= Exercise task =
Reproduce the listing below line for line, without any changes, and leave out the pictures.

= Material for the task =
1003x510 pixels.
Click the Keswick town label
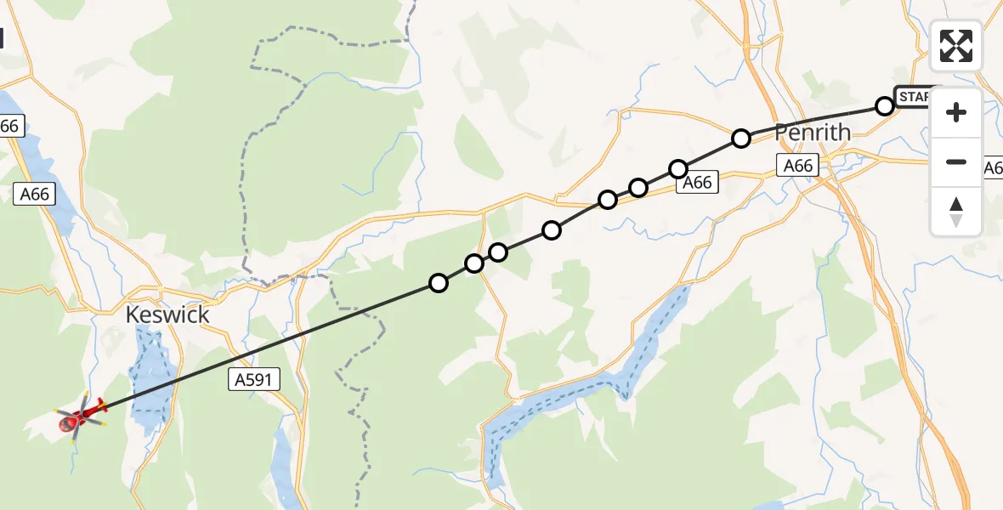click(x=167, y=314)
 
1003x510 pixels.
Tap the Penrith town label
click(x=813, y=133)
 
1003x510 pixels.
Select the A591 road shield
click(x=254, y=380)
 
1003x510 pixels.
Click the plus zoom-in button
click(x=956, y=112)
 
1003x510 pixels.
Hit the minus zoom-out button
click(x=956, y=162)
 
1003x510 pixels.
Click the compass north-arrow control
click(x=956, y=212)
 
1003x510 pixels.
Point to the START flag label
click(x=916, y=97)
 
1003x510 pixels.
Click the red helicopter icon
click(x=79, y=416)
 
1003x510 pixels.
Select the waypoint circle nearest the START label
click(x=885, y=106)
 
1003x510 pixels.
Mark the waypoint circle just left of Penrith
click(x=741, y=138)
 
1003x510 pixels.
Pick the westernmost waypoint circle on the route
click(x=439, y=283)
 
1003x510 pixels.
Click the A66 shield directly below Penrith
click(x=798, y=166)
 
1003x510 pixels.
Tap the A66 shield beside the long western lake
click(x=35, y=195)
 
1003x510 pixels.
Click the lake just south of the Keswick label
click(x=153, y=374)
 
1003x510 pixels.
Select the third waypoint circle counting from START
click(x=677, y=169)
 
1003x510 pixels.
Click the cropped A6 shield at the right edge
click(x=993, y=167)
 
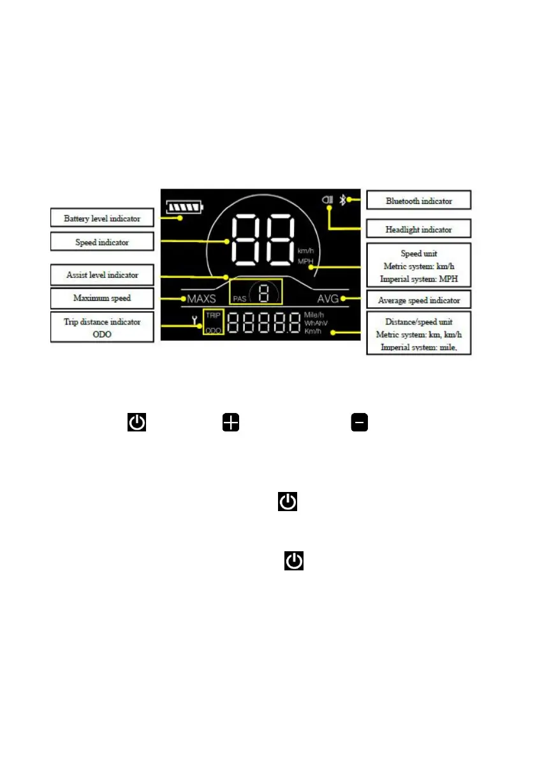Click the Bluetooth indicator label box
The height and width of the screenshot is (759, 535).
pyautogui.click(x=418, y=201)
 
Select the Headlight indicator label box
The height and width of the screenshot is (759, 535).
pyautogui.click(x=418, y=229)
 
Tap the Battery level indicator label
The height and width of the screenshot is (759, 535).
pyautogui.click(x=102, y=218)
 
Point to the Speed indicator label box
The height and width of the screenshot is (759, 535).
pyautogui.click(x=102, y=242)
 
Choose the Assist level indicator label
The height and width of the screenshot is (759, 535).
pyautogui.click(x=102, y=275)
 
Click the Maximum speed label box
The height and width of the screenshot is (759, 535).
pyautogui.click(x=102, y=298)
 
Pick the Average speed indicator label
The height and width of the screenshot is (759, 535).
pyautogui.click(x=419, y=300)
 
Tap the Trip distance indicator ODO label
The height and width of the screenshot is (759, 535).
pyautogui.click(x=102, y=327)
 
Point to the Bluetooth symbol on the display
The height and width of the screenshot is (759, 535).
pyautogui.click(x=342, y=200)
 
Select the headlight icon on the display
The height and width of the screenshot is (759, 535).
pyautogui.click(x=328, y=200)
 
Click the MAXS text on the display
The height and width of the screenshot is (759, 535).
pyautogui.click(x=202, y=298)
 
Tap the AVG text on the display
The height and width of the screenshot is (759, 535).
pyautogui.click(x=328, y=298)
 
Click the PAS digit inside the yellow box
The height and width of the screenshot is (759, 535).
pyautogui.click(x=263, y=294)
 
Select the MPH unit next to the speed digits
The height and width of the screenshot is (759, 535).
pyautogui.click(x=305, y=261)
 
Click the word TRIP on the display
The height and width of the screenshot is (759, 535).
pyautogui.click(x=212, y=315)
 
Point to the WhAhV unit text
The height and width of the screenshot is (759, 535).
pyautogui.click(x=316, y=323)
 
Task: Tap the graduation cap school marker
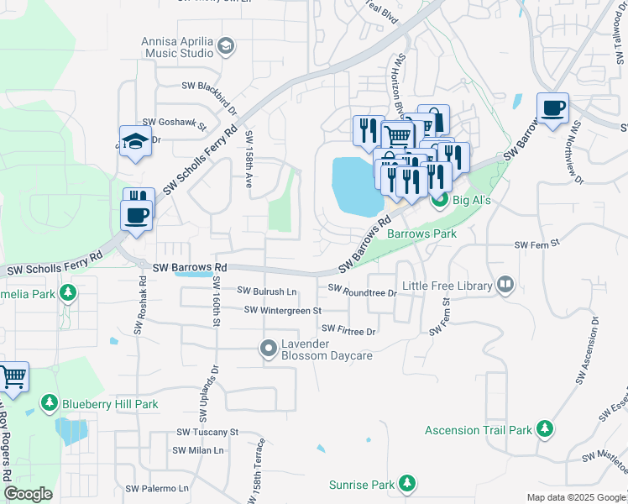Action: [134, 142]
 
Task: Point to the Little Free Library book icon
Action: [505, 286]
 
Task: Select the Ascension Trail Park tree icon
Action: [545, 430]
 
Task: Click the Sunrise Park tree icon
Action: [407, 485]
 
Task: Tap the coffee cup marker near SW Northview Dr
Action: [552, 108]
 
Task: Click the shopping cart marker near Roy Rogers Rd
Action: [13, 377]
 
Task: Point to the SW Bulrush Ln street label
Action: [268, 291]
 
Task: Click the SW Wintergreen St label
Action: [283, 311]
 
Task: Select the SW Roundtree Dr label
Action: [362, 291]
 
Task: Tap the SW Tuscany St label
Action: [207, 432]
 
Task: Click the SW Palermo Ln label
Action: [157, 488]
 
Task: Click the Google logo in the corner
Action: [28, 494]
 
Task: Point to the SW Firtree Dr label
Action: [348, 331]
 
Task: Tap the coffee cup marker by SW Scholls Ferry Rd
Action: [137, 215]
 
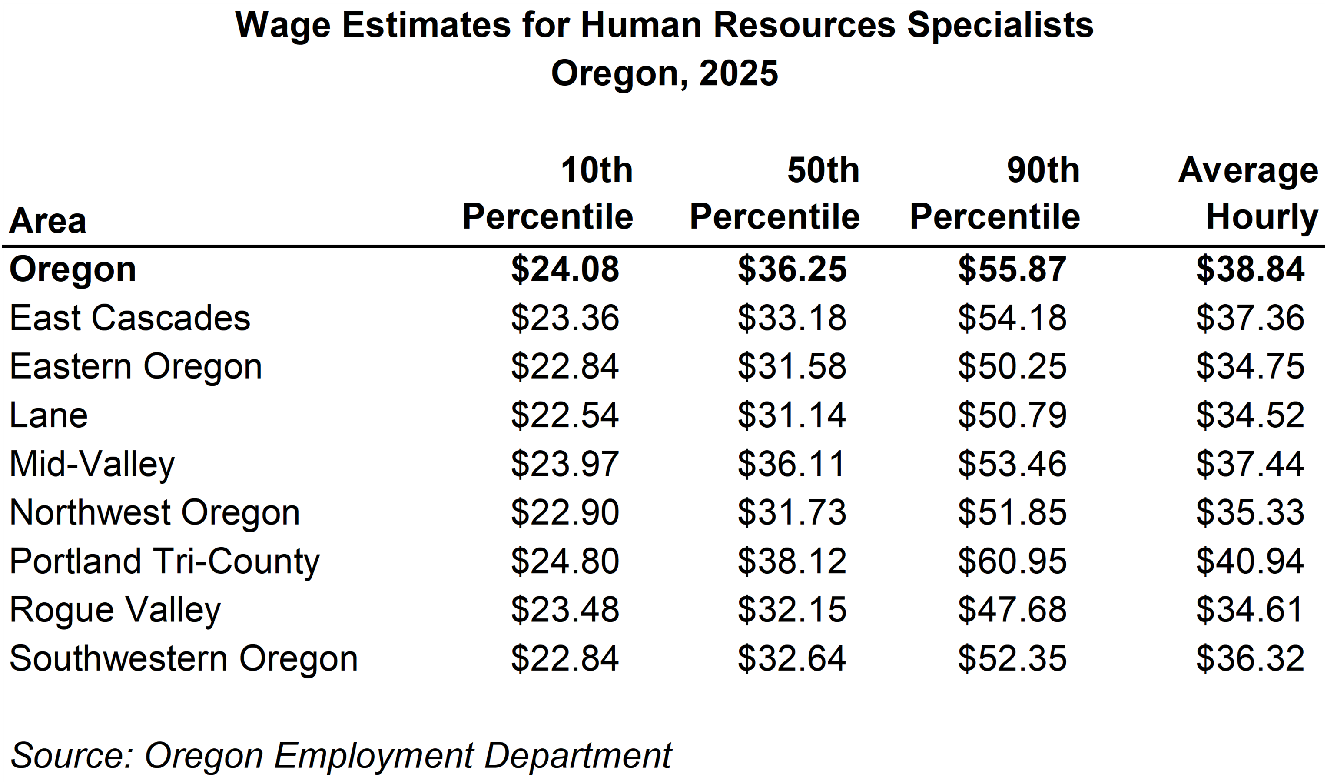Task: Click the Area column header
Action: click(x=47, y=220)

= Right answer =
1003x510 pixels.
Click the Keswick town label
click(x=167, y=314)
 
1003x510 pixels.
Tap the Penrith town label
click(x=813, y=133)
 
1003x510 pixels.
Select the A591 road shield
click(x=254, y=380)
 
1003x510 pixels.
Click the plus zoom-in button
click(x=956, y=112)
 
1003x510 pixels.
Hit the minus zoom-out button
click(x=956, y=162)
 
1003x510 pixels.
Click the compass north-arrow control
click(x=956, y=212)
 
1003x510 pixels.
Point to the START flag label
click(x=916, y=97)
 
1003x510 pixels.
Click the red helicopter icon
click(x=79, y=416)
 
1003x510 pixels.
Select the waypoint circle nearest the START label
click(x=885, y=106)
 
1003x510 pixels.
Mark the waypoint circle just left of Penrith
click(x=741, y=138)
 
1003x510 pixels.
Pick the westernmost waypoint circle on the route
click(x=439, y=283)
 
1003x510 pixels.
Click the A66 shield directly below Penrith
click(x=798, y=166)
 
1003x510 pixels.
Tap the A66 shield beside the long western lake
click(x=35, y=195)
 
1003x510 pixels.
Click the lake just south of the Keswick label
click(x=153, y=374)
 
1003x510 pixels.
Select the third waypoint circle counting from START
click(x=677, y=169)
 
1003x510 pixels.
Click the cropped A6 shield at the right edge
click(x=993, y=167)
 
Click the Bluetooth indicator label box
The height and width of the screenshot is (759, 535).
pyautogui.click(x=418, y=201)
 
Select the Headlight indicator label box
The height and width of the screenshot is (759, 535).
pyautogui.click(x=418, y=229)
 
Tap the Battery level indicator label
The height and width of the screenshot is (759, 535).
pyautogui.click(x=102, y=218)
 
Point to the Speed indicator label box
The height and width of the screenshot is (759, 535).
pyautogui.click(x=102, y=242)
 
Choose the Assist level indicator label
The height and width of the screenshot is (759, 535).
pyautogui.click(x=102, y=275)
 
Click the Maximum speed label box
The height and width of the screenshot is (759, 535).
pyautogui.click(x=102, y=298)
 
Pick the Average speed indicator label
The height and width of the screenshot is (759, 535).
pyautogui.click(x=419, y=300)
 
Tap the Trip distance indicator ODO label
The height and width of the screenshot is (759, 535).
pyautogui.click(x=102, y=327)
 
Point to the Bluetooth symbol on the display
The height and width of the screenshot is (759, 535).
pyautogui.click(x=342, y=200)
 
Select the headlight icon on the display
The height and width of the screenshot is (759, 535).
pyautogui.click(x=328, y=200)
 
Click the MAXS text on the display
The height and width of the screenshot is (759, 535).
pyautogui.click(x=202, y=298)
 
Tap the AVG text on the display
The height and width of the screenshot is (759, 535).
pyautogui.click(x=328, y=298)
 
Click the PAS digit inside the yellow box
The height and width of the screenshot is (759, 535).
pyautogui.click(x=263, y=294)
 
Select the MPH unit next to the speed digits
The height and width of the screenshot is (759, 535).
pyautogui.click(x=305, y=261)
 
Click the word TRIP on the display
The height and width of the screenshot is (759, 535).
pyautogui.click(x=212, y=315)
 
Point to the WhAhV unit text
The height and width of the screenshot is (759, 535).
pyautogui.click(x=316, y=323)
 
Task: Tap the graduation cap school marker
Action: [134, 142]
 
Task: Point to the Little Free Library book icon
Action: [505, 286]
 
Task: Select the Ascension Trail Park tree icon
Action: [545, 430]
 
Task: Click the Sunrise Park tree icon
Action: [407, 485]
 
Task: Tap the coffee cup marker near SW Northview Dr
Action: [552, 108]
 
Task: Click the shopping cart marker near Roy Rogers Rd
Action: [13, 377]
 
Task: Point to the SW Bulrush Ln street label
Action: [268, 291]
 
Task: Click the SW Wintergreen St label
Action: [283, 311]
 
Task: Select the SW Roundtree Dr label
Action: [362, 291]
 
Task: Tap the SW Tuscany St label
Action: [207, 432]
 
Task: Click the SW Palermo Ln label
Action: [157, 488]
 
Task: Click the Google logo in the corner
Action: [28, 494]
 
Task: Point to the SW Firtree Dr label
Action: [348, 331]
 
Task: Tap the coffee cup marker by SW Scholls Ferry Rd
Action: [137, 215]
 
Task: Click the Area column header
Action: click(x=47, y=220)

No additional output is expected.